I used to talk all the time at meetings and give directions to everyone. Now, I sit back and listen, I ask questions, and I only step in and take over if things get off track or if I’m the only one in the room who can answer a question or give important information about an issue we’re working on.
None of us are able to achieve success without some help along the way. Is there a particular person who you are grateful towards who helped get you to where you are? Can you share a story about that?
I never had a real job or worked in an office before starting TCK Publishing, so I didn’t have many mentors in person. I did have access to books though, and I’ve read countless self-help and personal development books.
One of the books that had the biggest impact in my life when it comes to creating a better culture at work is The Culture Code by Daniel Coyle.
How have you used your success to bring goodness to the world?
One of my mottos in business is that long-term success comes from long-term relationships. I don’t remember where I first heard that phrase, but it has always stuck with me. I’ve tried to implement that in every area of my life. That’s why I’ve always invested so heavily in my team and those I work with. I want to help them grow and succeed as much as possible.
I don’t think you can become truly successful in life without lifting up those around you and helping them become successful as well.
Can you please give us your favorite “Life Lesson Quote”? Can you share how that was relevant to you in your life?
“Life is short.”
Far too many people make decisions in life as if they’re going to live forever. You’re not. You will die someday, and you only get one life to live as far as we know. Reminding myself of my mortality helps me put things in perspective so I can make better decisions and not let fear rule my life. What is there to be afraid of in life if you’re going to die some day anyway?

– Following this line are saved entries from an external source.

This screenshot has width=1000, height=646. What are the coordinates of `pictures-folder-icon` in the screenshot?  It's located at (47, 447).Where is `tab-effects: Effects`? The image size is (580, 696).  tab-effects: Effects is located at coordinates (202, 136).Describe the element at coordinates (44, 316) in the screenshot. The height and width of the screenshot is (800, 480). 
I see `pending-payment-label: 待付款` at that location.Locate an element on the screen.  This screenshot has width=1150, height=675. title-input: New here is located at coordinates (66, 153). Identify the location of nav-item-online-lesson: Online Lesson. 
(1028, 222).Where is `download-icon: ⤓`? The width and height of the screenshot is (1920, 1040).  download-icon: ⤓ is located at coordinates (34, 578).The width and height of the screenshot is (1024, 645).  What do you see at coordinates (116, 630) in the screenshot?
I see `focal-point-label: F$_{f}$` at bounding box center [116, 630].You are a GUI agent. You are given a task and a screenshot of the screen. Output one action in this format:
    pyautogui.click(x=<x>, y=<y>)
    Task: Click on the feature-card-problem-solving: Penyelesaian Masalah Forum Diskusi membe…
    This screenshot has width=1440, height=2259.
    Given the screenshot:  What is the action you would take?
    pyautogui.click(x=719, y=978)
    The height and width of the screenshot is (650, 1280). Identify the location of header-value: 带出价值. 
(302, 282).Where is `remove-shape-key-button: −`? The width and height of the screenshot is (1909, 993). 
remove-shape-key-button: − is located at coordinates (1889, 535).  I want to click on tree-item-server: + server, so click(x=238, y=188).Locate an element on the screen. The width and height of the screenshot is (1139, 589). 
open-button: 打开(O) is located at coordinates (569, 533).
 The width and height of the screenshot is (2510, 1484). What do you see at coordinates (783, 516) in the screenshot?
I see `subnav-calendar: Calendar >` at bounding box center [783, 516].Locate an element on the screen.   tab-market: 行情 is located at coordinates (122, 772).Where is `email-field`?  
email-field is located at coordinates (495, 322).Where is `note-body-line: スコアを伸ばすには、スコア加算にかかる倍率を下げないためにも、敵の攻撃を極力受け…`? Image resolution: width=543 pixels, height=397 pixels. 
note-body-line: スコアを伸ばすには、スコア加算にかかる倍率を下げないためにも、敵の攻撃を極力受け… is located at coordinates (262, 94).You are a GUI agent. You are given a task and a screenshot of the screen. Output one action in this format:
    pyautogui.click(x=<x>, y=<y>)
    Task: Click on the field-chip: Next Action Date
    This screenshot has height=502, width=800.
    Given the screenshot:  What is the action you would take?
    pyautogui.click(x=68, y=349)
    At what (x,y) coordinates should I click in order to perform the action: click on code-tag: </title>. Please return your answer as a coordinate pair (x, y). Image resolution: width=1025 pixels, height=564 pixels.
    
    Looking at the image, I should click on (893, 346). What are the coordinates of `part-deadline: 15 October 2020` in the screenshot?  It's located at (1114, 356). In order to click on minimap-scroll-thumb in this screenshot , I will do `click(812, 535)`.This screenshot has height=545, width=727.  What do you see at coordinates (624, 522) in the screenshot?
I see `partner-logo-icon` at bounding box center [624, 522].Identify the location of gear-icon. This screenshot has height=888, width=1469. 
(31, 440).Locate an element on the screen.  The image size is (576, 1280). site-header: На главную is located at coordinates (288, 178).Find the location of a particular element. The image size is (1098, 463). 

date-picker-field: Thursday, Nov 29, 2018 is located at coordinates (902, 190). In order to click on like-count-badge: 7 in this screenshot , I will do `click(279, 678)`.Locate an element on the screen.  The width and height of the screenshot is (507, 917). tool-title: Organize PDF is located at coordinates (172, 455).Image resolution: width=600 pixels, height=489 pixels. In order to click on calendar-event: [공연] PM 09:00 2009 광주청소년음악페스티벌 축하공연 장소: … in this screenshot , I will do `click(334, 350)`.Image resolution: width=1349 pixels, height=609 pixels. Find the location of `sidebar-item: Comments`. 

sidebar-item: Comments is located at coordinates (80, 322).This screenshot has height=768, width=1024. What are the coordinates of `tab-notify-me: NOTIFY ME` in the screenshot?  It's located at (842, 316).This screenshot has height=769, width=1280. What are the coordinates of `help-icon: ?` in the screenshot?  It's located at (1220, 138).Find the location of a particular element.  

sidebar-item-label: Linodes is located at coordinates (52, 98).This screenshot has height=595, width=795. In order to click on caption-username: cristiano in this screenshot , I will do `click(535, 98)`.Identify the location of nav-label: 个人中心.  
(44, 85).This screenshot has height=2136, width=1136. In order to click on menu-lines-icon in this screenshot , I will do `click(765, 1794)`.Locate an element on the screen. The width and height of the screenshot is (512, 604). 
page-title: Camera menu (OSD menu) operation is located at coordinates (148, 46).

You are a person of great influence. If you could inspire a movement that would bring the most amount of good to the most amount of people, what would that be? You never know what your idea can trigger. 🙂
I’d love to inspire people to read great books and have more deep conversations with the people in your life. Don’t be afraid to ask deep questions or have big conversations. You’ll find those can often become the turning points of your life, and you’ll have a lasting positive impact on those who know you.
You could be just one deep conversation away from a new level of success.
Thank you for these fantastic insights. We wish you continued success!